One Direction Relationships in Neo4j

onedirectionchop

In the Neo4j Property Graph model, every single Relationship must be Typed and Directed. This means they must have a specific name (FRIENDS, LIKES, FOLLOWS, etc) and have a Start Node and an End Node to show direction. What’s neat is that when you write your queries you can choose to ignore that. The following queries are all valid:

// Get all the people I follow 
MATCH (u1:Person)-[:FOLLOWS]->(u2:Person)
WHERE u1.username = "maxdemarzi"
RETURN u2.username

// Get all the people that I follow or follow me
MATCH (u1:Person)-[:FOLLOWS]-(u2:Person)
WHERE u1.username = "maxdemarzi"
RETURN u2.username

// Get all the people related to me 
MATCH (u1:Person)--(u2:Person)
WHERE u1.username = "maxdemarzi"
RETURN u2.username

Let’s say we create a new FOLLOWS relationship from Node 1 to Node 2. Neo4j will update both of the nodes affected, adding an entry to the FOLLOWS-Outgoing list of Node 1, and an entry to the FOLLOWS-Incoming list of Node 2. This is a very powerful feature because it means I can traverse this relationship from either node and get to the other. This is done Atomically, so you never end up with half a relationship entry in the database and it keeps your database consistent at all times (unlike some other databases).

99.9% of the time, this is what we want. To be able to traverse relationships from either direction.

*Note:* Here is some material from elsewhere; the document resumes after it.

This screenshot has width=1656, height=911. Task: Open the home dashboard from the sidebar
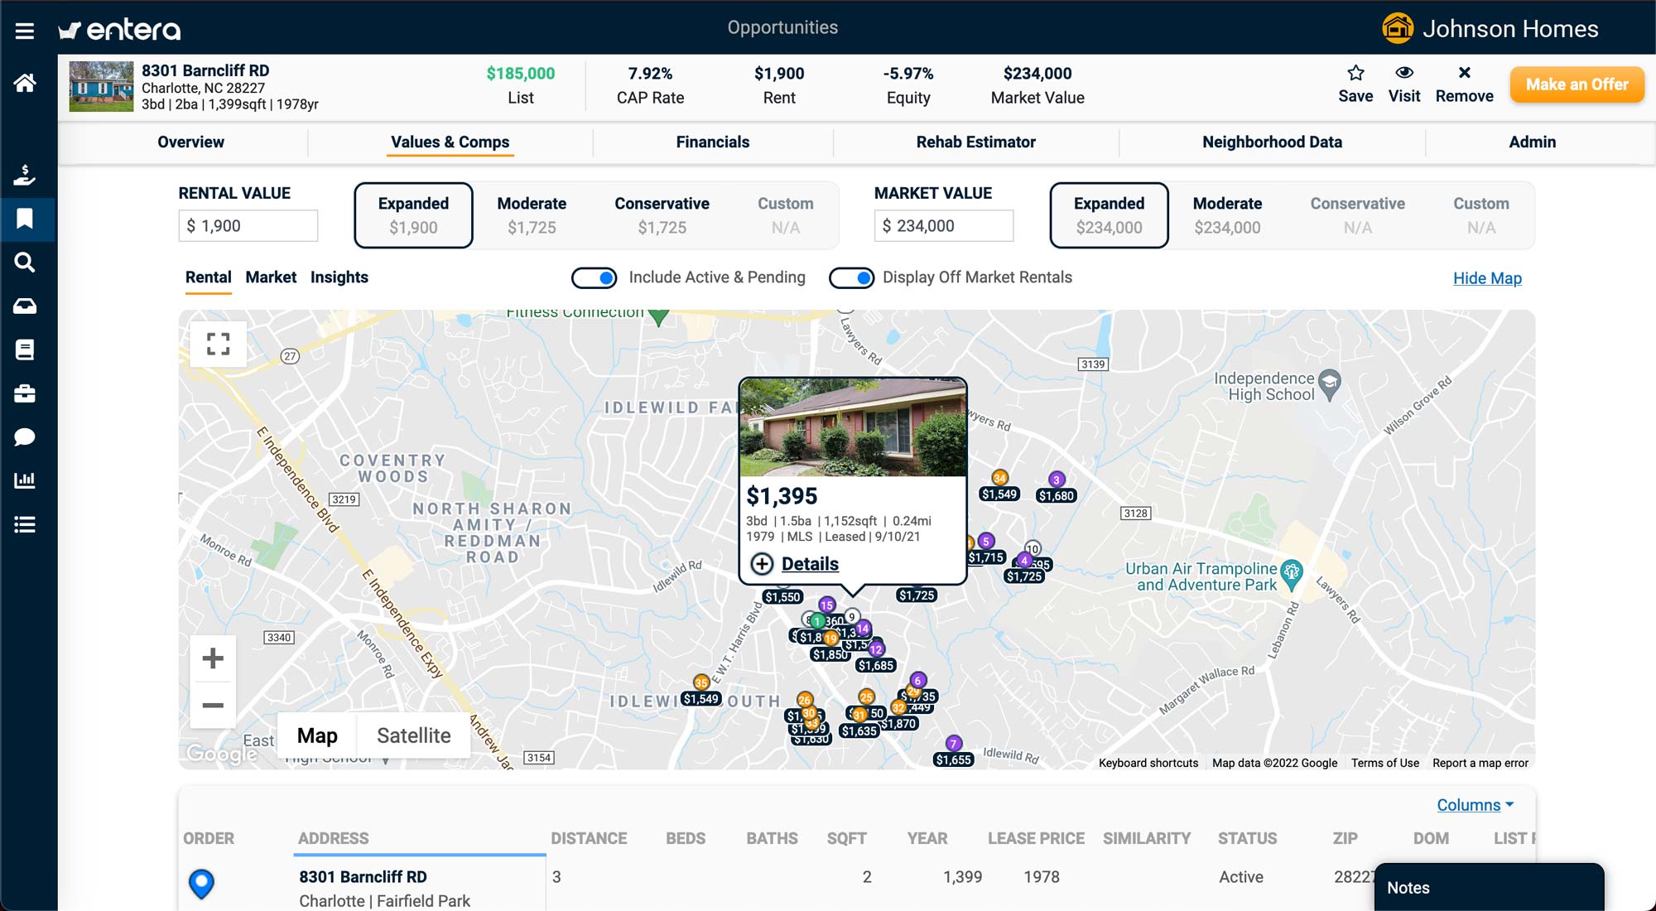(x=26, y=82)
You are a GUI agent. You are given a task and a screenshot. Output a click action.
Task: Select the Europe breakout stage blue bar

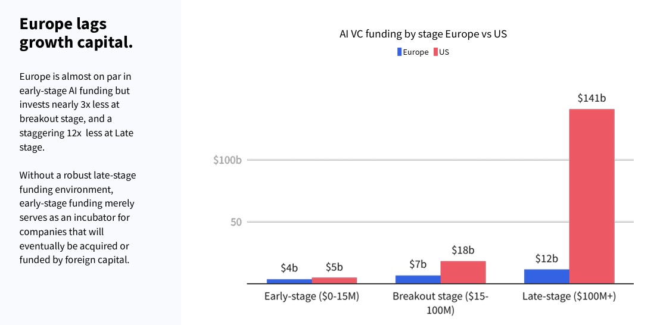418,279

So lets talk about the 0.1%. Let’s say you are building a mobile shopping application where your users can “Swipe Right” if they like an item, “Swife Left” if they don’t like an item, and “Double Tap” to add it to their shopping basket.

Tinder-Kwoller

We could model this two ways in Neo4j. The first way is the standard way. Every user action results in a Relationship for either LIKES, DISLIKES, or PURCHASES. From a User point of view, you want to know what items you don’t like, so they can be excluded from recommendation or search queries. However from an Item point of view, would you ever need to know which users didn’t like it? Let’s try this from a Dating application point of view. What feature would your users appreciate that shows them the people who don’t like them? Quick somebody get a hold of the Tinder data and create an app called “Asholes” that shows you all the people who swiped left!

Ashes-Heart-01

Right, that would be a terrible idea. So then, when Neo4j creates a new Relationship it uses up 34 bytes. It needs all that because it has pointers to the start node and end node as well as to the first property of the relationship and the rest of the relationship chain. So if you are expecting a ton of these types of relationships what can you do?

8bitroar

You can get help from Daniel Lemire and his Roaring Bitmap library. What we are going to do is not create the DISLIKES relationships, instead we are going to create a compressed bitmap and store the Node Ids of the Items the user didn’t like. Then we’re going to store this bitmap as a byte array in the user node property “dislikes” like so:

        try (Transaction tx = db.beginTx()) {
            Node user = db.findNode(Labels.User, "username", "maxdemarzi");
            Node thingDisliked = db.findNode(Labels.Thing, "name", "One Direction Boy Band");
            int thingDislikedNodeId = ((Number) thingDisliked.getId()).intValue();

            RoaringBitmap dislikes = new RoaringBitmap();
            dislikes.add(thingDislikedNodeId);

            ByteArrayOutputStream baos = new ByteArrayOutputStream();
            dislikes.serialize(new DataOutputStream(baos));
            user.setProperty("dislikes", baos.toByteArray());
            tx.success();
        }

Great, but how do we get the node ids back? We just do it backwards and deserialize the byte array back into a RoaringBitmap.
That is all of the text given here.